From their analysis, the authors present three main findings:

1. The shocks to food and energy prices contributed substantially to the sharp rise in inflation during the COVID-19 period. Energy price shocks were the primary cause of the high inflation rates from late 2021 to the middle of 2022. Lower energy prices in the second half of 2022 contributed to the inflation decline during that period.

2. The combined effects of increased demand for durables and shortages caused by supply-chain disruptions were the main source of inflation in the second quarter of 2021. Both the direct and indirect effects of those supply-chain problems remained substantial through the end of 2022.

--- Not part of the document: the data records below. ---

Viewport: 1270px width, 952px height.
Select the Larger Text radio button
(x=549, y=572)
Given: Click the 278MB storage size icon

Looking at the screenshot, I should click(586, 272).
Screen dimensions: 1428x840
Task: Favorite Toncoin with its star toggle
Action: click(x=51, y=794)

3. Tight labor-market conditions, one of the main concerns of the early critics of U.S fiscal and monetary policy, contributed only slightly to inflation. In fact, the tight labor market affected the economy negatively in 2020 and early 2021. Since then, however, the traditional Phillips-curve effect has begun to reemerge, with the high vacancy-to-unemployment ratio becoming an increasingly important factor in the high inflation rates.

Bernanke and Blanchard argue that the critics’ concerns of higher inflation were correct. But the sources of the high inflation differed from those the critics had anticipated. The authors conclude that price shocks in product markets were the leading cause of the initial rise in inflation. However, as labor markets began to overheat in 2022, with unsustainable employment increases, a high ratio of job openings to unemployed workers, and low levels of quits, labor market tightness increasingly became the main cause of the persistently high inflation rates.